Als Gegenleistung dafür beharrt der norwegische Reeder allerdings auf der Abwahl des Aufsichtsratsvorsitzenden Jürgen Krumnow. Dieser hat Fredriksens Einschätzung zufolge zugelassen, dass der Vorstand seit Jahren den Wert des Unternehmens nicht steigert, sondern vernichtet. Zudem will Fredriksen selbst diesen frei werdenden Platz für sich in Anspruch nehmen.
Fredriksen vertrat seine Meinung am Mittwoch in Hannover nicht selbst. Aus gesundheitlichen Gründen schickte er seinen Vertrauten Tor Olav Troim. Der begründete die Forderungen des mit aktuell 11,747% beteiligten Fredriksen mit der bei TUI nicht "sehr ausgeprägten" Corporate Gouvernance. Zu viele Mitglieder dieses Gremiums würden geschäftliche Beziehungen mit dem Konzern unterhalten und könnten deswegen keine unabhängigen Entscheidungen treffen, führte Troim aus.
Würden sie gegen bestimmte Vorschläge stimmen, würden sie ihr Geschäft mit TUI verlieren. Aus diesem Grund müssten unabhängige Personen das Kontrollgremium besetzen. Fredriksen hält sich dafür als geeignet, da er keinerlei geschäftliche Beziehungen zu TUI unterhält. Abgesehen davon habe Fredriksen eine große Expertise in der Schifffahrt und könnte den Aufsichtsrat bei der geplanten Desinvestition der Containerschifffahrtssparte beraten.

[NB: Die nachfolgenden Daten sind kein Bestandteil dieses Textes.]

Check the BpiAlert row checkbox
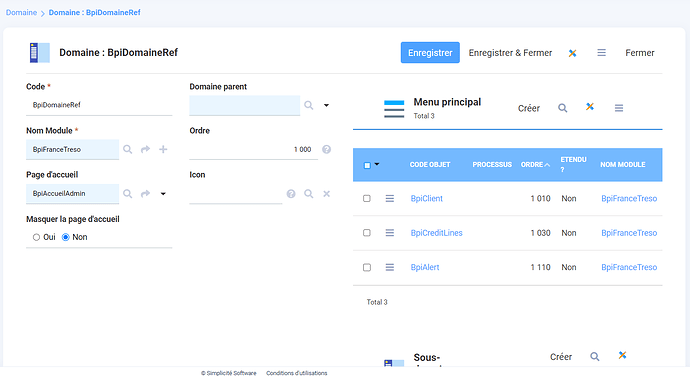This screenshot has height=376, width=690. [x=367, y=267]
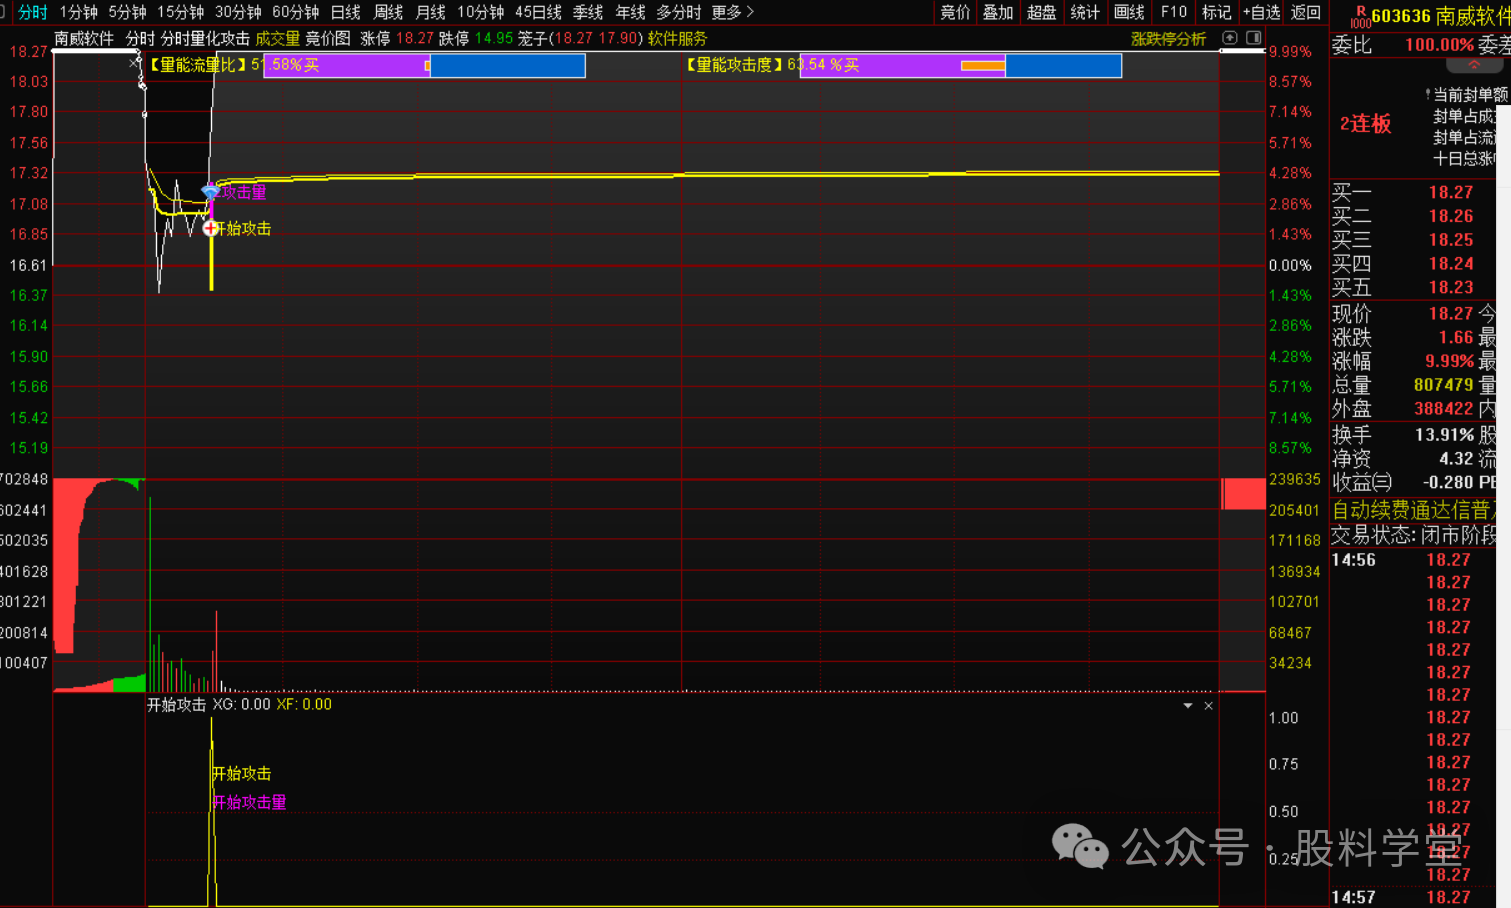Collapse the limit-up info panel with the red chevron
The image size is (1511, 908).
pos(1474,65)
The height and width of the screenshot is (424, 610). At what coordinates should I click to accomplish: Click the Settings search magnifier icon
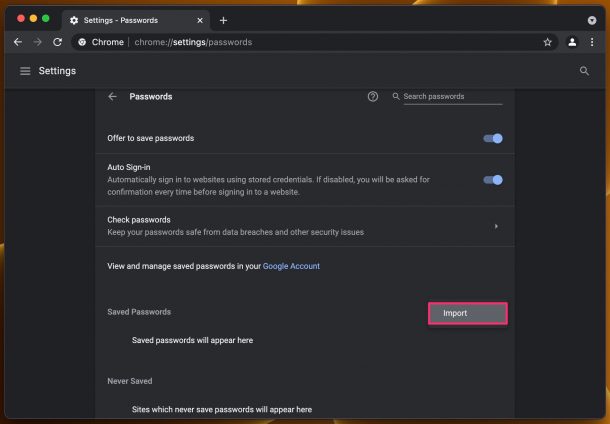[584, 71]
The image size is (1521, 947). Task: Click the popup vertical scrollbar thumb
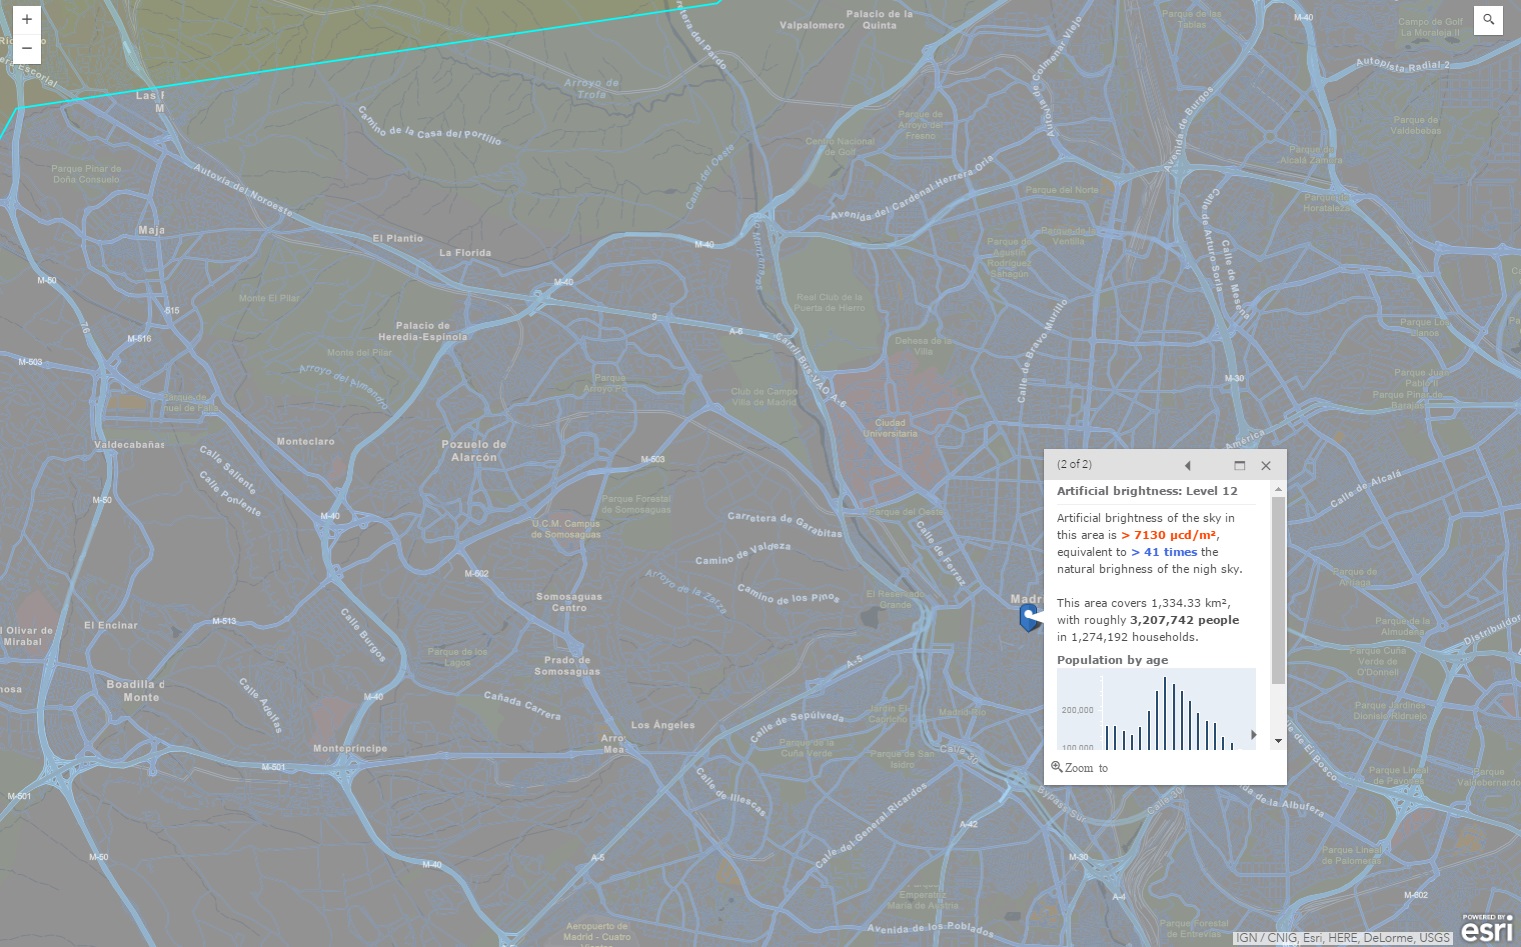[1278, 590]
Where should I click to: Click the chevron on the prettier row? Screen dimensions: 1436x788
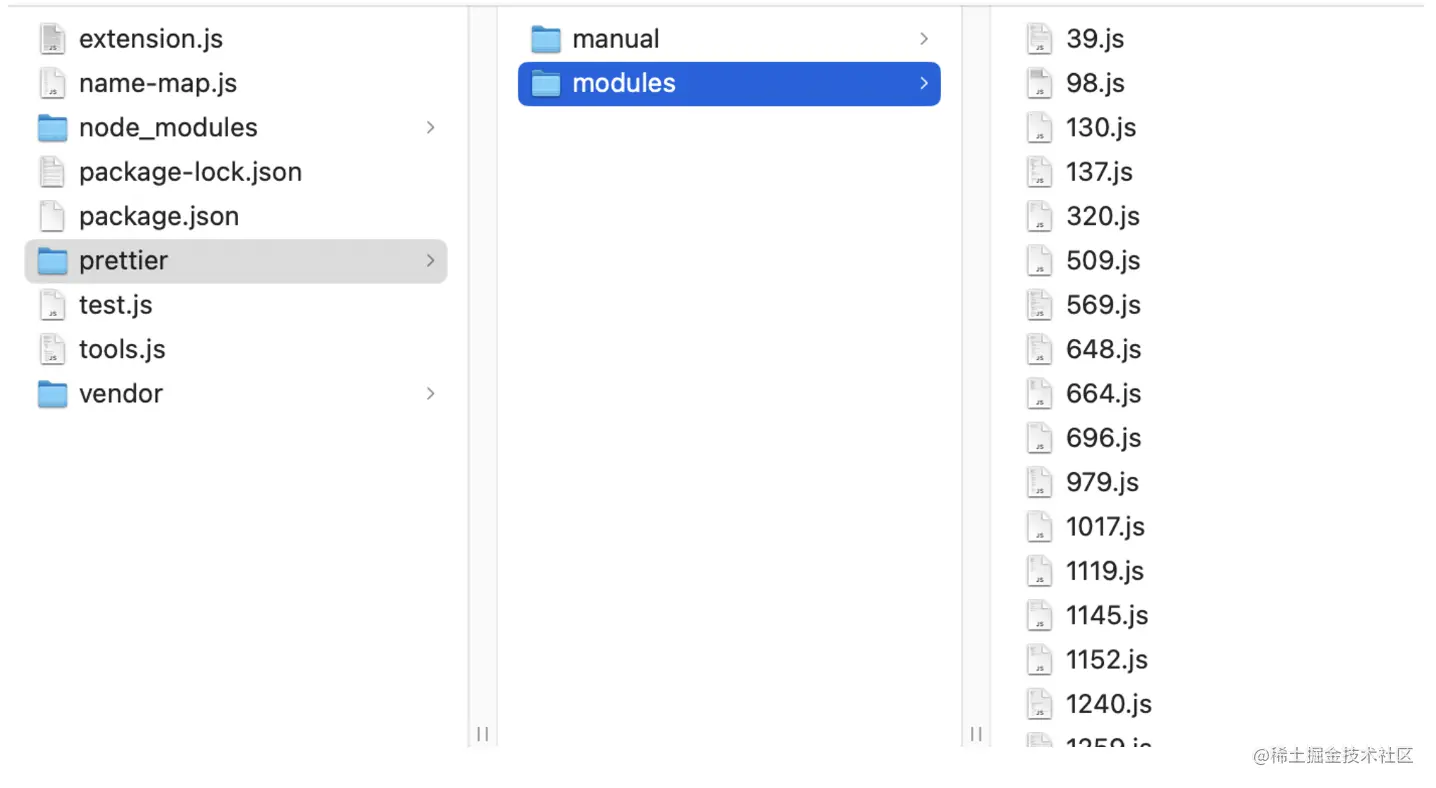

Bereits vor der Hauptversammlung hatte Troim sich gegen die Pläne des TUI-Managements zum Verkauf von Hapag-Lloyd ausgesprochen. Beim gegenwärtigen Finanzmarktumfeld rechnet er mit keinem angemessenen Verkaufspreis. Er plädierte deswegen für eine Abspaltung, eine Weiterentwicklung des Geschäftes und einen anschließenden Börsengang.
Fredriksen bekräftigte sein Interesse als TUI-Aktionär und seine Verbundenheit zu dem Unternehmen. Vorausgesetzt, es werde kein reines Touristikunternehmen. Sollte dies geschehen, werde sich der Reeder auf langfristige Sicht als Aktionär zurückziehen. Mit Touristik ist seiner Einschätzung zufolge kein Gewinn zu machen. Und genau dies sei aber sein Wunsch. Fredriksen sei bei TUI wegen des Schifffahrtsgeschäftes eingestiegen mit einer Aussicht auf eine Steigerung der Werte, sagte Troim.
Seine Verbundenheit zum Unternehmen macht Fredriksen auch an seinem Wunsch fest, weitere TUI-Aktien zu kaufen. So habe er dem zweitgrößten Aktionär Alexey Mordashov am Vortag den Kauf seines rund 10%igen Aktienpaketes für einen Stückpreis für 19 EUR angeboten. Der russische Investor habe aber abgelehnt. An der Börse will der Großaktionär aber nicht zukaufen. Er will nur Anteile von touristisch orientierten Aktionären, die die Strategie des Vorstandes unterstützen. Die diesem Lager zuzurechnenden Anteilseigner hat er bislang aber nicht gefragt.
Fredriksen versicherte der Hauptversammlung, dass er "kein Unruhestifter, kein Hedge Fonds, kein Finanzinvestor" sei, sondern ein Aktionär, der Werte schaffen und Arbeitsplätze erhalten wolle. Er sei mit den besten Absichten bei TUI eingestiegen, habe dann aber intensiver eingreifen müssen als der Vorstand durch andauernde "Strategieänderungen" aufgefallen sei.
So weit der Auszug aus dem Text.